Вейя задышала часто от жарких слов, которые залегали в грудь тяжелым свинцом. О чём каган говорит, что хочет ещё от неё? Он будто мысли её увидел, прижался пахом к пояснице, в ткань грубую до боли твёрдость тугую упирая. Вейя вздрогнула от ещё не схлынувшей слабости, что мелкой дрожью блуждала по телу, ослабляя колени, и силы, казалось, не осталось ни крупицы, чтобы на борьбу с ним бросить.

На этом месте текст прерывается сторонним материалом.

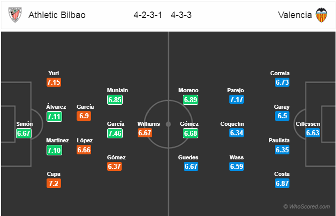Click the Valencia club crest
336x216 pixels.
321,15
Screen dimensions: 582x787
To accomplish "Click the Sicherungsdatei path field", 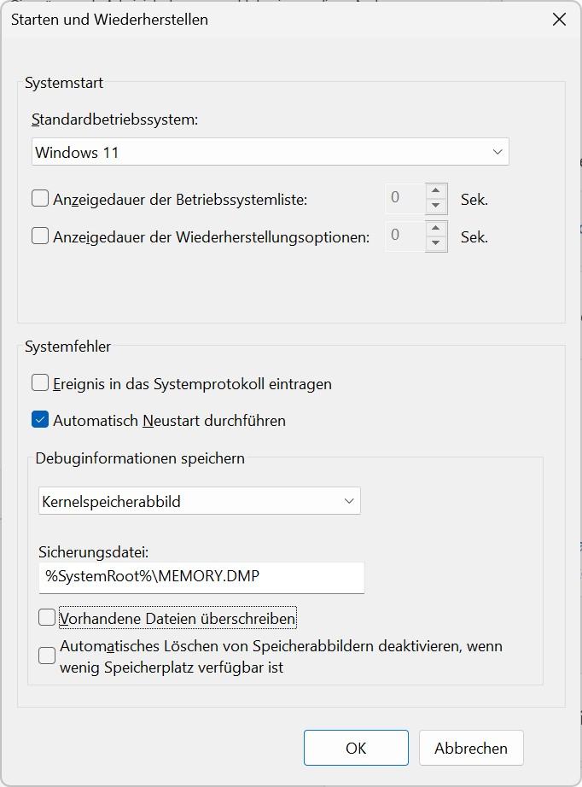I will coord(201,577).
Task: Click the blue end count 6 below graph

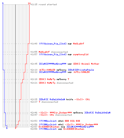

И чувствовалось, что уж до предела дошёл, и лучше уйти скорее.

Вейя извернулась вертко — и откуда только силы взяла — толкнула Тамира, да тот не сдвинулся ничуть, прочь пустилась, полог откинула, зажмурившись от того, как светло  на улице после сумрака шатра, хоть ещё рано совсем. На шаг перешла быстрый, пошла через стан, не глядя по сторонам, приминая траву сырую, глаза пряча от стражников, что ютились поблизости возле дымных костров. Проводили её, конечно, взглядами любопытными.

Вейя быстрее пошла, к груди свёрток прижала — сжечь потом, чтобы не напоминало больше о том, что случилось. В другой руке сжимала растрёпанную косу, от стыда лютого сгорая. Все теперь знают, что она ночь в шатре Тамира была.

Сквозь толщу мыслей Вейя заметила всё же, как пахло сыростью после ливня, туман клубился над спокойной, гладкой, как шёлк, Верховкой, почти укрыв бледным занавесом дальний берег, а селение и вовсе скрывал поволокой непроглядной, уходя в густоту чащобы.

Вейя, едва не столкнувшись с Тугурканом, что поблизости палатки их был, приготавливаясь помалу к дороге, зябко плечами повела, только было и не холодно — лихорадило неведомо отчего. Вейя на миг остановилась у входа, дух переводя, будто всю дорогу её кто-то хлыстами гнал. Уняв малость смятение, стараясь согнать суету излишнюю, вошла в палатку и выдохнула тут же — внутри не было никого, хотя надышанное тепло ещё не развеялось.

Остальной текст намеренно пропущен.